The Kotel is for all Jews

The Kotel is for all Jews

In a letter on February 22, in response to a column by my dear friend Rhonda Rosenheck (“Dear Israel: An open letter of concern,” February 15), Paul Jeser claims that Ms. Rosenheck is a shviger, a derogatory Yiddish expression for a hypercritical mother-in-law. Mr. Jeser misses the mark.

The truth is that Rhonda has lived in Israel. Her students, those who attended the Schechter Regional High School in Teaneck, have become olim. Several have served in the IDF. My own daughter made aliyah and now lives in Jerusalem, thanks to the deep love of Israel inculcated under Rhonda’s leadership.

Mr. Jeser also alludes to Rabbi David Hartman, z”l, holding him up as an example of someone who never criticized Israel.

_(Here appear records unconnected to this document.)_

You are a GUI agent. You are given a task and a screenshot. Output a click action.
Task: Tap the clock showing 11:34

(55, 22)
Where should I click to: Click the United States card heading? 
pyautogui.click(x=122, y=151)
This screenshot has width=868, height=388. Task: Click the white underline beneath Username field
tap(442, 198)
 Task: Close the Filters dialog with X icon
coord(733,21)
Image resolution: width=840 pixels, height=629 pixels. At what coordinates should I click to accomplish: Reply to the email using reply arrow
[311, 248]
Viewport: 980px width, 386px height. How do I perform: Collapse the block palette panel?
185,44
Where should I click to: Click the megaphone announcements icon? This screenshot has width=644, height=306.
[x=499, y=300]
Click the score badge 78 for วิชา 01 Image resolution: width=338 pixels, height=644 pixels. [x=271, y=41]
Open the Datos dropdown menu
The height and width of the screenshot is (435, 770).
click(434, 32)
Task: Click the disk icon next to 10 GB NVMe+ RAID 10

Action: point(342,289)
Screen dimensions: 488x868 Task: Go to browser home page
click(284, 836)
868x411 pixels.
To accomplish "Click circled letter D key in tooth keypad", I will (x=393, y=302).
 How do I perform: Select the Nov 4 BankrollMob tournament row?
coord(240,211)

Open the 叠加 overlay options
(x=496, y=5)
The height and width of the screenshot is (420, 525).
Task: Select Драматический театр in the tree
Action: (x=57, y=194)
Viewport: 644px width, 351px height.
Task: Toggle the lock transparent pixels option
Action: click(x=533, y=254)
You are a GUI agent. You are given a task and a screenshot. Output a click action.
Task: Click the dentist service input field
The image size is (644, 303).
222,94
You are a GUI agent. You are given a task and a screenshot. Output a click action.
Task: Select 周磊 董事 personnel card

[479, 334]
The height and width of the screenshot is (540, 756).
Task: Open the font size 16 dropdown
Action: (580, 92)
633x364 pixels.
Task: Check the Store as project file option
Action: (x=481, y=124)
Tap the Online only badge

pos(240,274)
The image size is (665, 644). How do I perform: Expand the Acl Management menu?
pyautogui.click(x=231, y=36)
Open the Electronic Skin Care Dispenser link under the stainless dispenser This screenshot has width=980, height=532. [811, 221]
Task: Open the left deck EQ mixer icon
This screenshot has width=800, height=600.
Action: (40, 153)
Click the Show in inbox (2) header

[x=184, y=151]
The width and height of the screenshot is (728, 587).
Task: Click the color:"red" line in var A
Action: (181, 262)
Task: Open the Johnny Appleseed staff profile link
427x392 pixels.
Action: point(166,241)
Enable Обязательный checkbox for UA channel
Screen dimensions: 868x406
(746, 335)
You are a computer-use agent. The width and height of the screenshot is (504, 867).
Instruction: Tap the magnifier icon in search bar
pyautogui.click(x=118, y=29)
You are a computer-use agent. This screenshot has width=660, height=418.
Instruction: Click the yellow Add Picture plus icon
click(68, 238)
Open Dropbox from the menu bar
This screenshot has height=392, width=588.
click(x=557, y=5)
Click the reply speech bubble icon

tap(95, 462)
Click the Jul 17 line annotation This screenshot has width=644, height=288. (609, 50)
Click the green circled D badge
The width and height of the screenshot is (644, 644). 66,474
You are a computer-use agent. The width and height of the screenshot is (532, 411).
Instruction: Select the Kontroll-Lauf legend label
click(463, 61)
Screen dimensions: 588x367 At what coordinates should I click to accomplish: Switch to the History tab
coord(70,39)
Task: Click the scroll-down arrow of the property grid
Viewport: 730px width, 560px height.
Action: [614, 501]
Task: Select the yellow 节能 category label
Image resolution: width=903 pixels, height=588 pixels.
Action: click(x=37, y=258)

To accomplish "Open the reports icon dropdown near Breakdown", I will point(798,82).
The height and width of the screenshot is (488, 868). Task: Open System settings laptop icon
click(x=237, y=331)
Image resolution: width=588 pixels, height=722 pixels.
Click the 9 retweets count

That’s not entirely true.

In “A Living Covenant,” Rabbi Hartman writes, “[I] had the privilege of participating in the rebirth of the Jewish people in Israel, with its joys and sufferings, its hopes and disappointments…. The task of the covenantal Jew now is to show that we can build a Judaic society not by resorting to dogmatism and legal coercion, but … by means of the compelling example of the way we live our daily lives. We must avail ourselves of … education and must not deceive ourselves that religious legislation can in any significant way alter the character structure of a people.”

Rhonda Rosenheck is a role model of how to live a covenantal life. According to Rabbi Hartman, she is surely on the right side. I join with her, with Natan Sharansky, with Yair Lapid, and with so many others who recognize that the Kotel is a place for all Jews, regardless of gender, denomination, race, or origin.